## [SUPPLIED RECORDS]
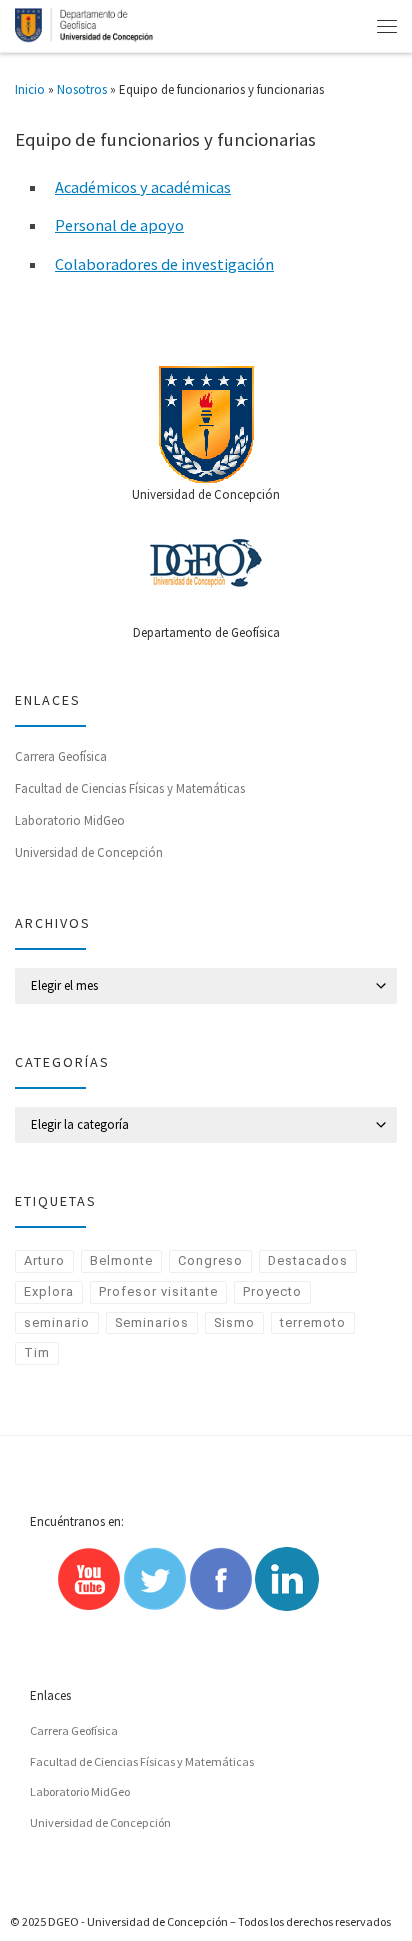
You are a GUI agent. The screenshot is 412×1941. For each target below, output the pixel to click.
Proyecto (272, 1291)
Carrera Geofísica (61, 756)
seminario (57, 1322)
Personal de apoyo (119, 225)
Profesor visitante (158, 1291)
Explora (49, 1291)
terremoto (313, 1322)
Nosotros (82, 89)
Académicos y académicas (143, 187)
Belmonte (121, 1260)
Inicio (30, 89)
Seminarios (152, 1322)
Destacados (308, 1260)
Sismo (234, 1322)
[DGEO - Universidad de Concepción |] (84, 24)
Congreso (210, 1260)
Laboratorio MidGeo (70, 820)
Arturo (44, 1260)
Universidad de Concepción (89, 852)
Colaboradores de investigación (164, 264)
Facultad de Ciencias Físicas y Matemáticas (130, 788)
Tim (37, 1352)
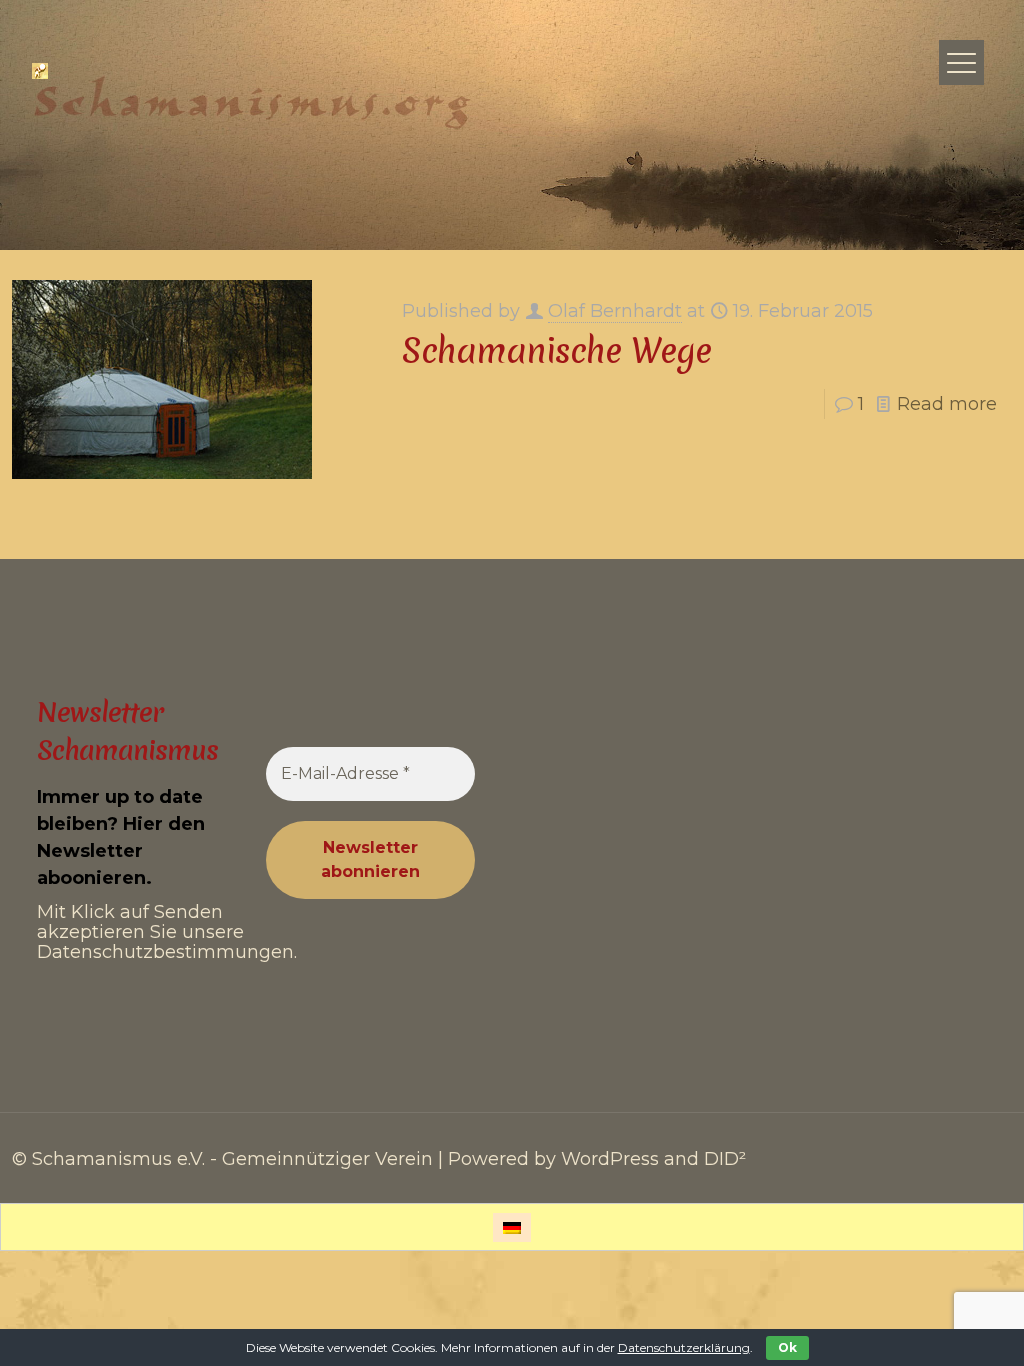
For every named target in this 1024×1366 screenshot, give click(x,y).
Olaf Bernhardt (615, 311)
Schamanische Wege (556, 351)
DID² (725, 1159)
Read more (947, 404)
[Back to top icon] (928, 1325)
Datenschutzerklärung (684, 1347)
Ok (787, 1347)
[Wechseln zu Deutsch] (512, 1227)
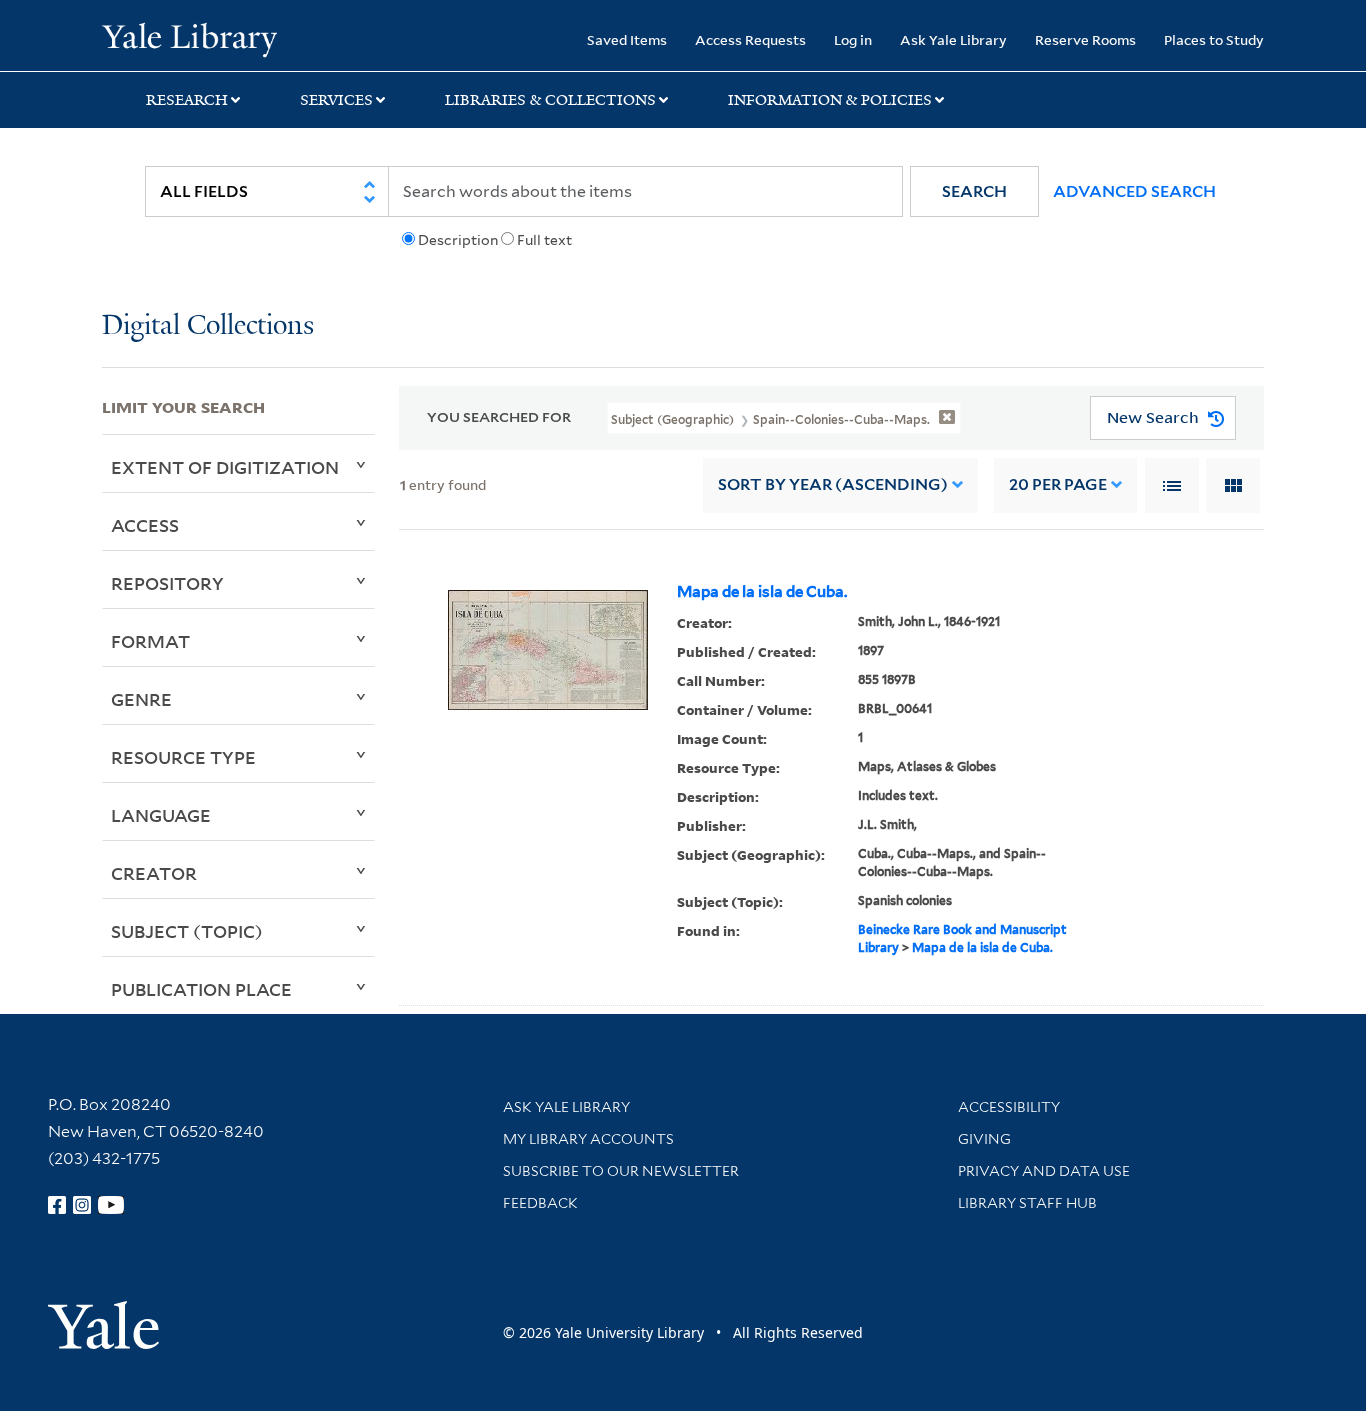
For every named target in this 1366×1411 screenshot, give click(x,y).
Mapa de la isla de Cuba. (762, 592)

## [EXERCISE DESCRIPTION]
Reproduce the whole listing verbatim and keep all pictures out of it.

## [RESULT OF THIS EXERCISE]
You are a GUI agent. The screenshot is 412×1941. For each target below, output the pixel to click.
Proyecto (272, 1291)
Carrera Geofísica (61, 756)
seminario (57, 1322)
Personal de apoyo (119, 225)
Profesor visitante (158, 1291)
Explora (49, 1291)
terremoto (313, 1322)
Nosotros (82, 89)
Académicos y académicas (143, 187)
Belmonte (121, 1260)
Inicio (30, 89)
Seminarios (152, 1322)
Destacados (308, 1260)
Sismo (234, 1322)
[DGEO - Universidad de Concepción |] (84, 24)
Congreso (210, 1260)
Laboratorio MidGeo (70, 820)
Arturo (44, 1260)
Universidad de Concepción (89, 852)
Colaboradores de investigación (164, 264)
Facultad de Ciencias Físicas y Matemáticas (130, 788)
Tim (37, 1352)
For every named target in this 1024×1366 screenshot, give click(x,y).
Olaf Bernhardt (615, 311)
Schamanische Wege (556, 351)
DID² (725, 1159)
Read more (947, 404)
[Back to top icon] (928, 1325)
Datenschutzerklärung (684, 1347)
Ok (787, 1347)
[Wechseln zu Deutsch] (512, 1227)
For every named target in this 1366×1411 screenshot, give click(x,y).
Mapa de la isla de Cuba. (762, 592)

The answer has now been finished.